Problème posé 1 -
Dans les enregistrements, remplacez « Tap » par « Press » dans la partie qui s'ouvre sur la ligne contenant « Viewport: 640px width, 919px height. » et se termine à la fin des enregistrements, sans rien changer d'autre. Reproduisez cette partie sans les images.

Texte à lire -
↓

Ben voyons ! je n'accepterais pas non plus, faut pas pousser
certains PE pensent que l'on travaille pour gagner de l'argent de poche


----------



## angèle1982 (16 Septembre 2022)

Bonjour j'ai eu le cas d'une fratrie je travaillais 50h on est passées à 40h j'avais donné mon accord bien évidemment la maman a continué à me donner sa grande et par la suite j'ai eu le 2ème ! mais là la baisse pour vous est ASTRONOMIQUE ... soit elle vous licencie soit elle laisse le contrat en l'état ... ce n'est pas négociable pensez à vos ARES pôle emploi autant toucher et encore mieux retrouver un autre contrat là cette maman se moque de vous ... à vous de faire votre choix ... vous n'êtes ABSOLUMENT pas sûre d'avoir le 2ème pour moi c'est mal parti et donc c'est NON ! si vous acceptez je pense que vous reviendrez ici vous plaindre  😉!


----------



## isa19 (16 Septembre 2022)

Bonjour,
 perso comme les collègues c'est NIET !! en plus elle a beau dire qu'elle vous confiera le 2e perso j'ai eu le cas et 1 mois  avant le commencement "ben non je prend 1 congé parental" pour profiter de mes 2 enfants. Qu'elle vous licencie, vous aurez surement un complément chômage  et si vous avez de la place pour le 2e vous aviserez.


----------



## assmatzam (16 Septembre 2022)

Bonjour 

Et bien il faut expliquer à cette maman que vous comprenez bien la situation mais que vos salaires vous servent à vivre et payer vos factures 

Que vous ne pouvez vous permettre une perte de salaire durant plusieurs mois 

Donc si elle souhaite profiter de son 1er pas de soucis mais sans diminuer votre salaire 

Et ce serait non négociable


----------



## Chouchou301 (16 Septembre 2022)

Elle rêve... (et le rêve c'est gratuit !)


----------



## Griselda (16 Septembre 2022)

"Elle t'annonce que"???
Ce n'est pas tout à fait comme ça que ça se passe.
"Elle aimerait bien car patati patata".
Elle veut en profiter pour prendre du temps avec son aîné: merveilleux, il en sera ravi.
Ça ne veut pas dire que tu DOIS accepter une diminution de salaire. Donc si tu n'es pas d'accord, c'est non. Si tu souhaite conserver le même salaire, ton taux horaire devra augmenter sacrément, le mieux étant de laisser le contrat tel quel ainsi elle sera certaine de conserver ta disponibilité aussi et sa CMG pleine. N'hésites pas à lui dire qu'en congés maternité son revenu ne change pas, sa CMG non plus, il n'y a donc aucune raison que tu sois le dindon de la farce.

↑

Enregistrements conservés -
↓

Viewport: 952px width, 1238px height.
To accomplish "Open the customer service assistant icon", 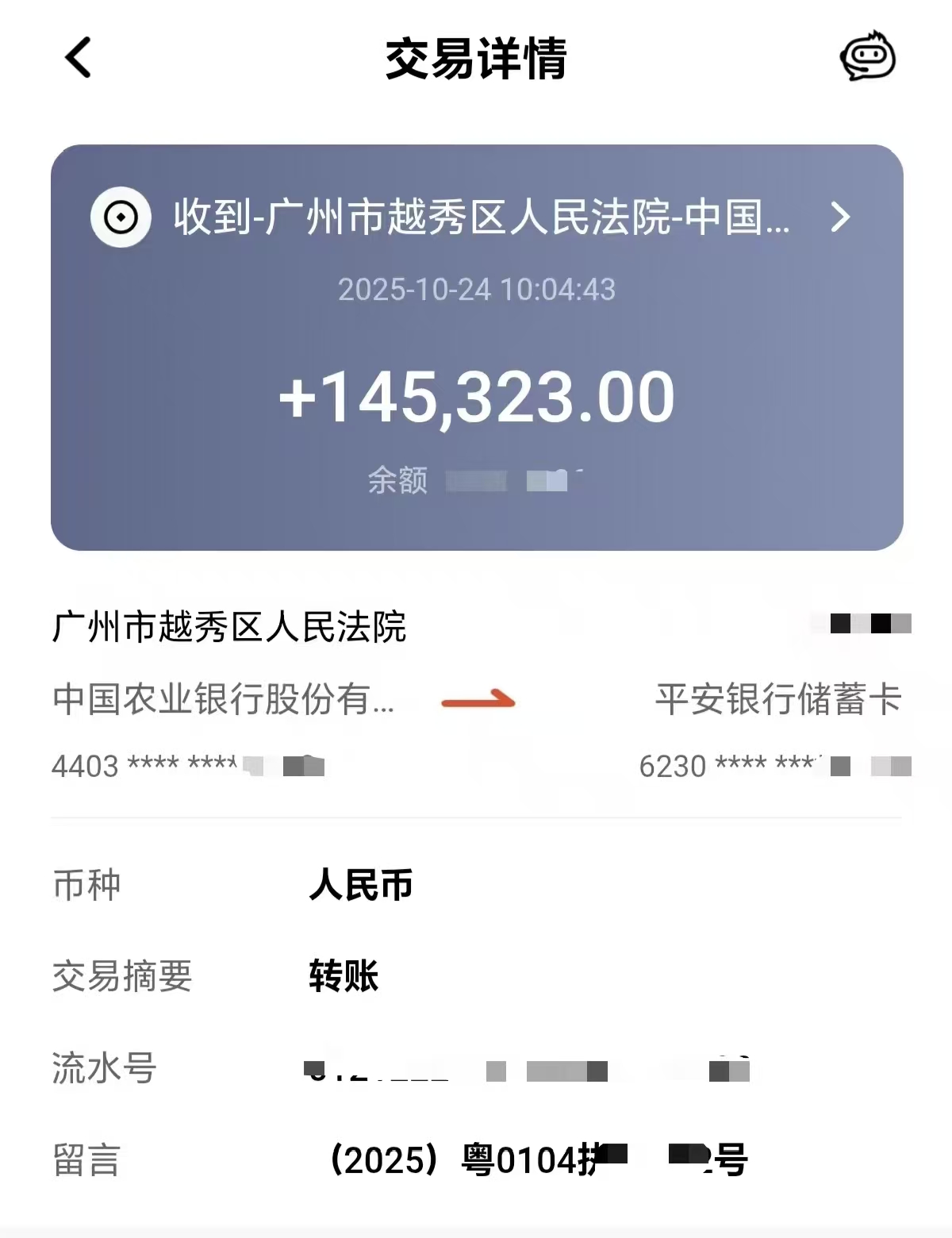I will (x=867, y=56).
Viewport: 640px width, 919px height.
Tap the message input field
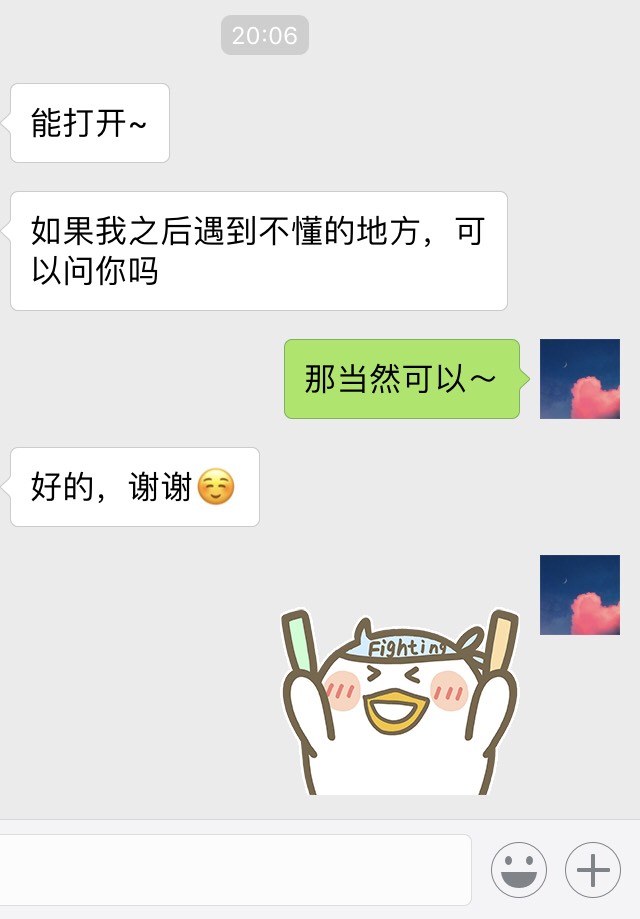point(235,870)
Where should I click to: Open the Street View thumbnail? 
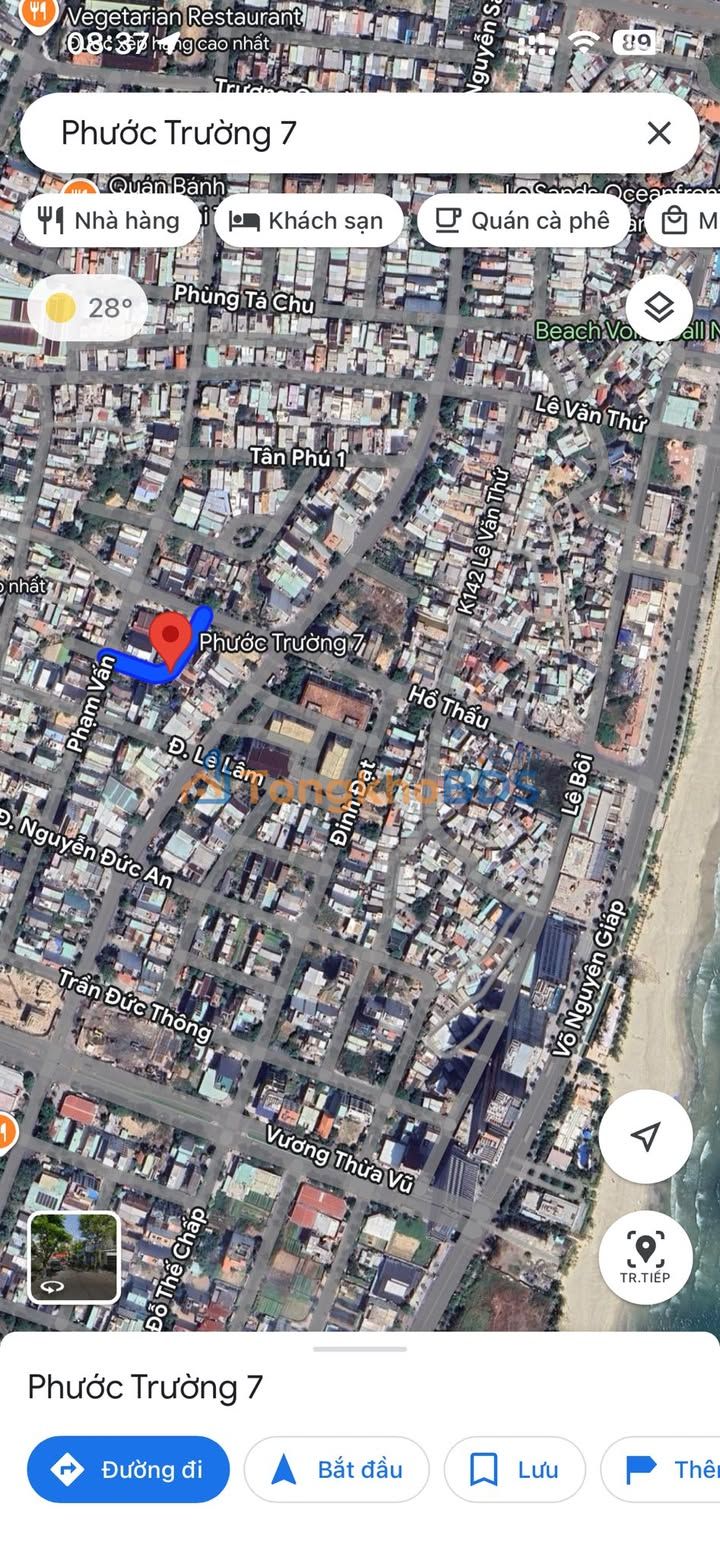click(x=74, y=1257)
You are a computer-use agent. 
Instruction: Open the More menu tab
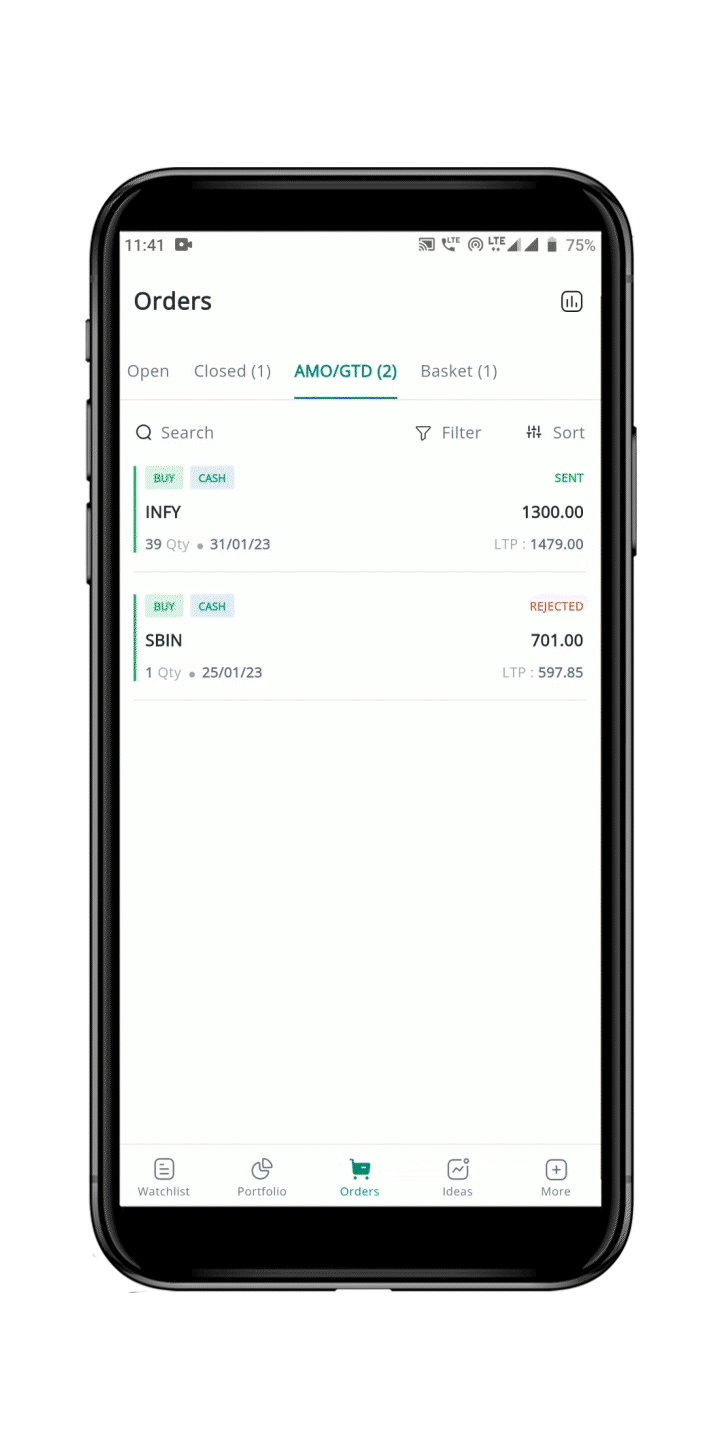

↑

Problème posé 2 -
Dans la discussion du texte à lire, pourquoi Griselda estime-t-elle que la personne à qui elle répond n'a aucune raison d'être « le dindon de la farce » ? Répondez en une à trois phrases.

Solution rédigée 1 -
Viewport: 640px width, 919px height.
Press the message input field
point(235,870)
Where should I click to: Open the Street View thumbnail? 
click(x=74, y=1257)
You are a computer-use agent. 
Instruction: Open the More menu tab

Solution rédigée 2 -
Pendant son congé maternité, le revenu de la maman ne change pas, et sa CMG non plus. Il n'y a donc pas de raison que la personne à qui Griselda répond accepte une baisse de salaire.